Gonzalez Martirena is a program director at NSF (Division of Physics) and currently on detail to OSTP; he seems in a good position to advise on NSCI budget and program activities. So far, there has been little news from deployment agencies involved with NSCI, for example the Department of Homeland Security or the FBI.
Bob Sorensen, IDC research VP, HPC, moderated the first public NSCI panels at the fall HPC User Forum (October, Colorado) and recently wrote a commentary in HPCwire for calling for establishment of an NSCI czar (NSCI Update: More Work Needed on Budgetary Details and Industry Outreach).

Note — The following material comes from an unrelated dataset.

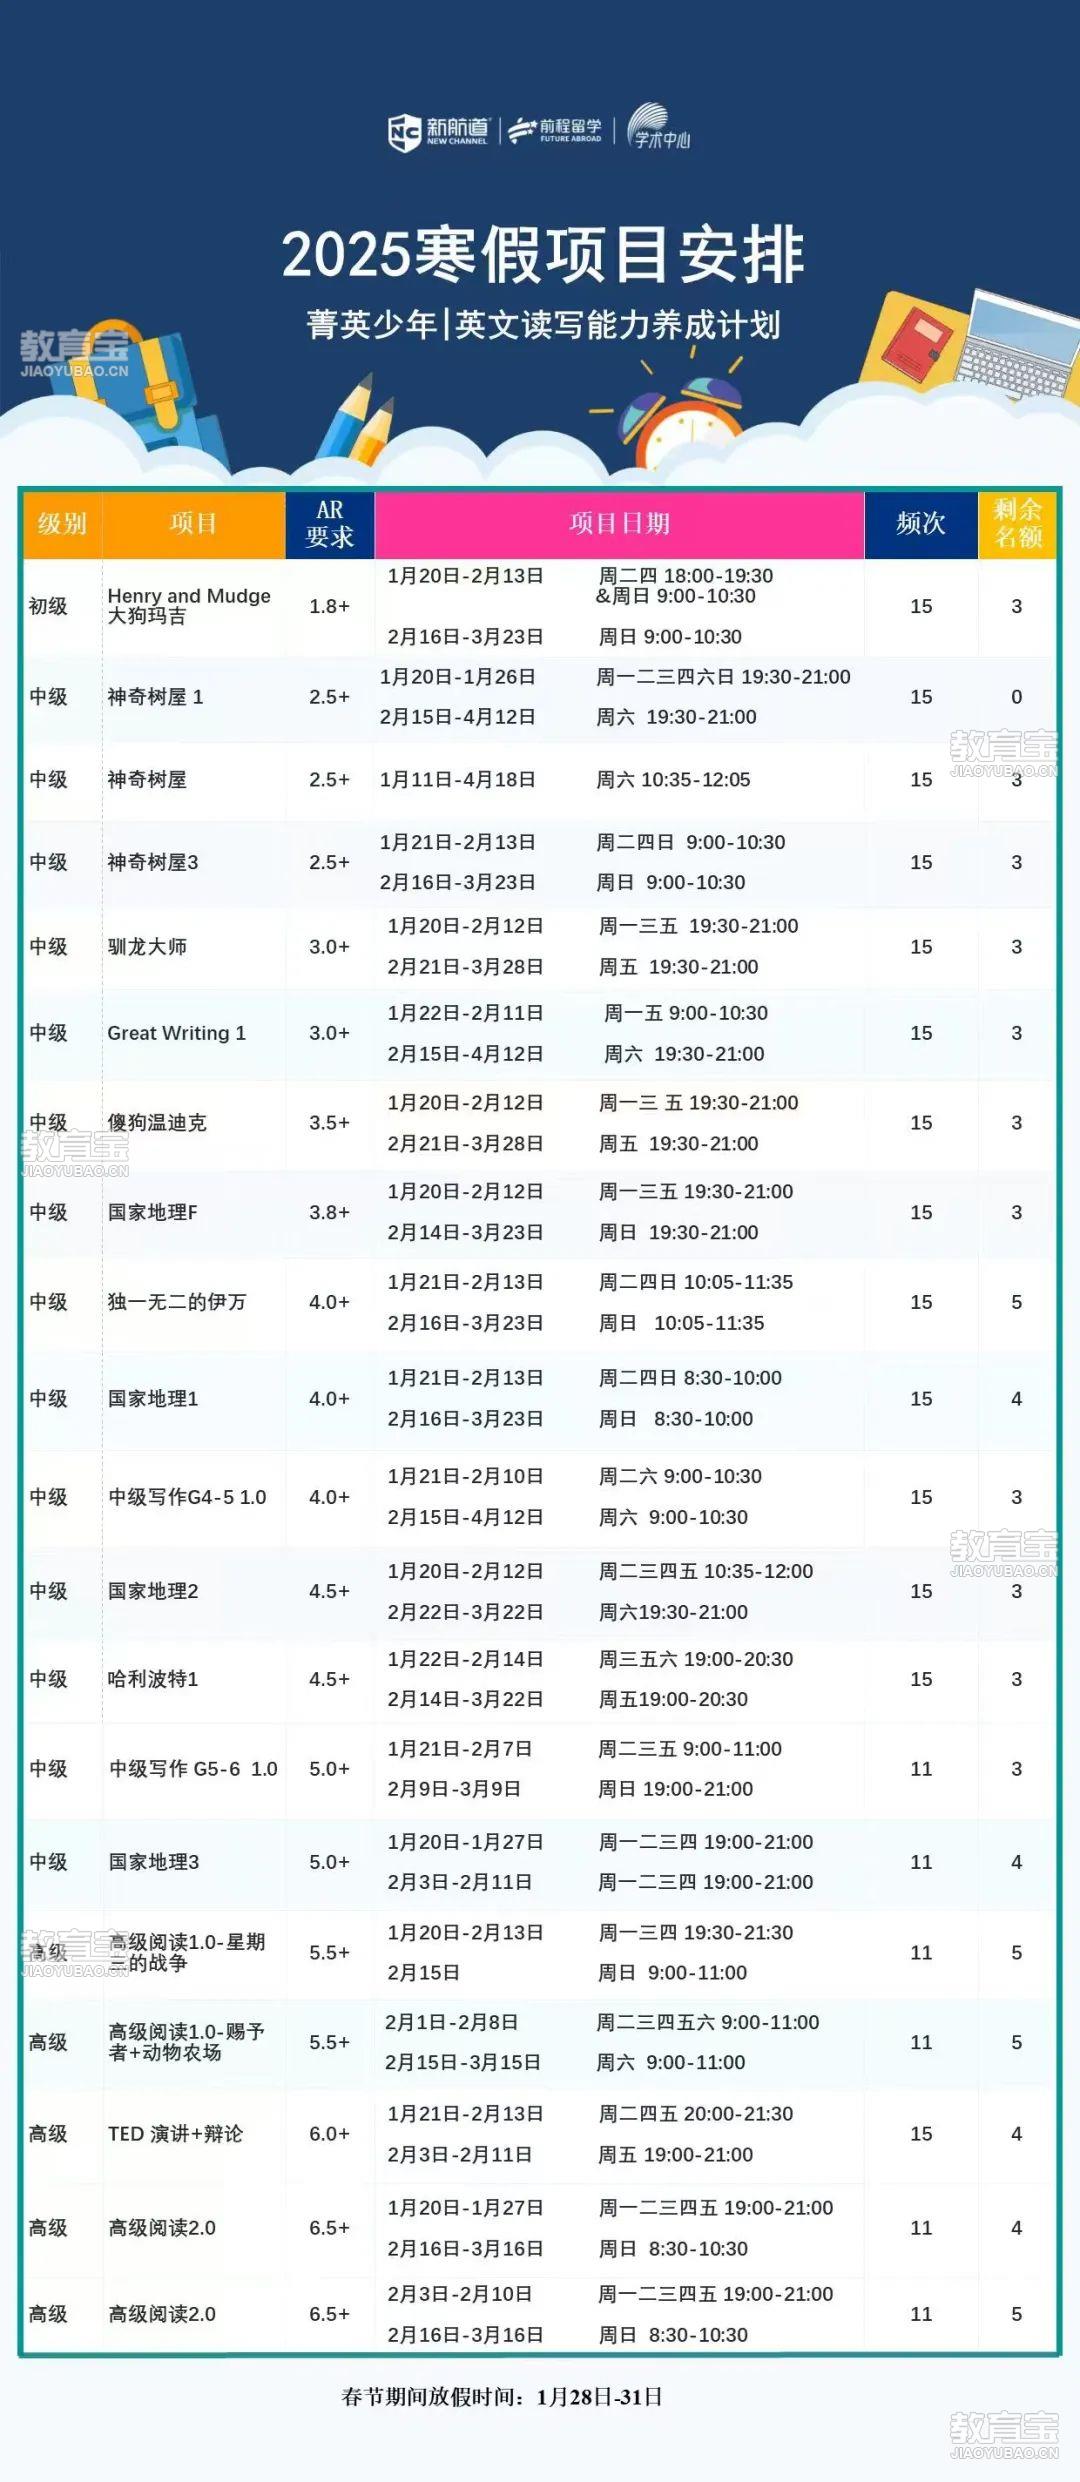Click the 前程留学 Future Abroad logo
1080x2482 pixels.
(556, 131)
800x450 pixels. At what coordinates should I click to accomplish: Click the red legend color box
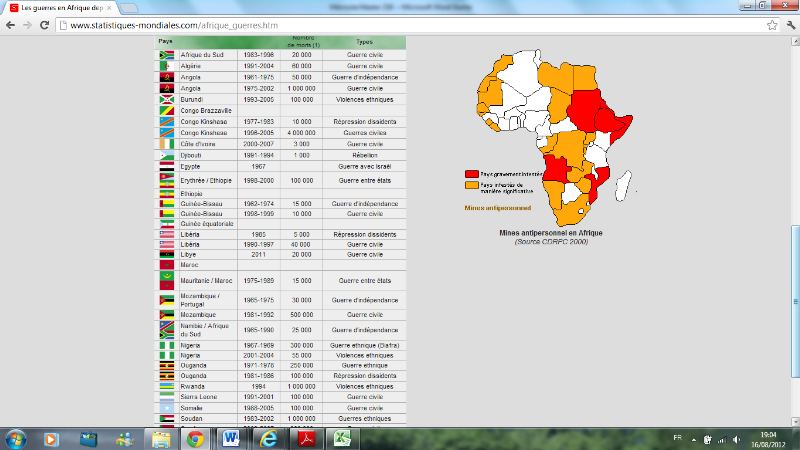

Earlier this month, the U.S. Coalition for the Advancement of Supercomputing (USCAS) submitted a statement to Congress “advocating for full funding of the Department of Energy’s fiscal year 2017 budget request for supercomputing” which encompasses NSCI. Members of USCAS include: Advanced Micro Devices, Battelle Memorial Institute, Cray Inc., Hewlett Packard Enterprise, IBM, Intel, Micron Technology, Inc., Nvidia, Reservoir Labs, SAIC, Seagate, and the Semiconductor Industry Association.
Gonzalez Martirena will present at the IDC HPC User Forum in Tucson, AZ, April 11-13.